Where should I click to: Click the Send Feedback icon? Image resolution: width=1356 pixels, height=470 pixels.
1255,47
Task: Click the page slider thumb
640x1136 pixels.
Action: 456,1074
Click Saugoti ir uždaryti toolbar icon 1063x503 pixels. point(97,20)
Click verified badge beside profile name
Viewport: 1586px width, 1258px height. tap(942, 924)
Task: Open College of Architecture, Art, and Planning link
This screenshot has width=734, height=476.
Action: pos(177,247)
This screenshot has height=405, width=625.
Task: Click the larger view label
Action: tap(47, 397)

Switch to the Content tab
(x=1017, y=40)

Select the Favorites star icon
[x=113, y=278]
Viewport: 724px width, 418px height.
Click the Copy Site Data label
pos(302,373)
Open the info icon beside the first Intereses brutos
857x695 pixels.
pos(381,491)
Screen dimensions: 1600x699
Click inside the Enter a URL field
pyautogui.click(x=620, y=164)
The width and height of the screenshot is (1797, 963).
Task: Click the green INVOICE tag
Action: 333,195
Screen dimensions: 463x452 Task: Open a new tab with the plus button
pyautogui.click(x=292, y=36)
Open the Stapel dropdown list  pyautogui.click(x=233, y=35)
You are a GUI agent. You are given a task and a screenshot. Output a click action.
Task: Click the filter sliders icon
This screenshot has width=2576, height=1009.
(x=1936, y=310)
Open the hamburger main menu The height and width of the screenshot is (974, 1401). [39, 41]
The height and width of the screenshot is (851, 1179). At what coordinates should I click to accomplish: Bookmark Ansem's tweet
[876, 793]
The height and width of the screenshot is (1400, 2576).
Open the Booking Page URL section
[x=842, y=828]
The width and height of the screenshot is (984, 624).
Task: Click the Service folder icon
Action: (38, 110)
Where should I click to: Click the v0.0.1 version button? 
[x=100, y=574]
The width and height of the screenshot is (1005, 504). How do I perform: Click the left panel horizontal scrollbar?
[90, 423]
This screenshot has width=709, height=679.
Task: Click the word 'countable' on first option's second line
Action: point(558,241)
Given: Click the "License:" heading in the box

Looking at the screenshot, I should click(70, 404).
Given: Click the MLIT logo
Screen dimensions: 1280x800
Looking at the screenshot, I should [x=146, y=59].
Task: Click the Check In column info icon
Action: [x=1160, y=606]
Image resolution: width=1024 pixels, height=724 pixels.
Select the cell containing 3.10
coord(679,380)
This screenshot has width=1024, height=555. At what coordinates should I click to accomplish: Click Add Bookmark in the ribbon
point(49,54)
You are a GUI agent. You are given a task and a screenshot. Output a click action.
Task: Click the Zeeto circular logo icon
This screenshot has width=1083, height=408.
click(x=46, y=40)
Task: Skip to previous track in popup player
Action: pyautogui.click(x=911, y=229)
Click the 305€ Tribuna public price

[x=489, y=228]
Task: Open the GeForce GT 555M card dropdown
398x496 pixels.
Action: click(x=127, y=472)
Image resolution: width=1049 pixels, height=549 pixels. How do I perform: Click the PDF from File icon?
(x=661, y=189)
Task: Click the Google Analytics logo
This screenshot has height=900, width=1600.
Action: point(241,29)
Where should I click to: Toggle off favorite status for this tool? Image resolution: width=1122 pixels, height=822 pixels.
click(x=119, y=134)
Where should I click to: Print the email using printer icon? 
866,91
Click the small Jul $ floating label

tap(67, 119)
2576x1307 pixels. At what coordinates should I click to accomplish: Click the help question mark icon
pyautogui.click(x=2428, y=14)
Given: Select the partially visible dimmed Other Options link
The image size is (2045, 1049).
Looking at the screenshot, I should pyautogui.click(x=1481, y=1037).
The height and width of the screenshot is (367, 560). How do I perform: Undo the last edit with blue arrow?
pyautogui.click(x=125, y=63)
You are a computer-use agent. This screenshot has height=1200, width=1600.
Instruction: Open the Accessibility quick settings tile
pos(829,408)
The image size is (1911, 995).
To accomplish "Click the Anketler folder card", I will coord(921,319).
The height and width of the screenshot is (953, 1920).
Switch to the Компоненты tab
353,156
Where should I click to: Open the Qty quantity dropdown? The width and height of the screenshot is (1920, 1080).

::::

— JOB —
Copy the rows verbatim, starting at the line that contains "Task: Click the Google Analytics logo" and ending at the last line of the rows, with both ends included.

— RESULT OF THE TASK —
Task: Click the Google Analytics logo
This screenshot has height=900, width=1600.
Action: point(241,29)
Where should I click to: Toggle off favorite status for this tool? Image resolution: width=1122 pixels, height=822 pixels.
click(x=119, y=134)
Where should I click to: Print the email using printer icon? 
866,91
Click the small Jul $ floating label

tap(67, 119)
2576x1307 pixels. At what coordinates should I click to accomplish: Click the help question mark icon
pyautogui.click(x=2428, y=14)
Given: Select the partially visible dimmed Other Options link
The image size is (2045, 1049).
Looking at the screenshot, I should pyautogui.click(x=1481, y=1037).
The height and width of the screenshot is (367, 560). How do I perform: Undo the last edit with blue arrow?
pyautogui.click(x=125, y=63)
You are a computer-use agent. This screenshot has height=1200, width=1600.
Instruction: Open the Accessibility quick settings tile
pos(829,408)
The image size is (1911, 995).
To accomplish "Click the Anketler folder card", I will coord(921,319).
The height and width of the screenshot is (953, 1920).
Switch to the Компоненты tab
353,156
Where should I click to: Open the Qty quantity dropdown? The width and height of the screenshot is (1920, 1080).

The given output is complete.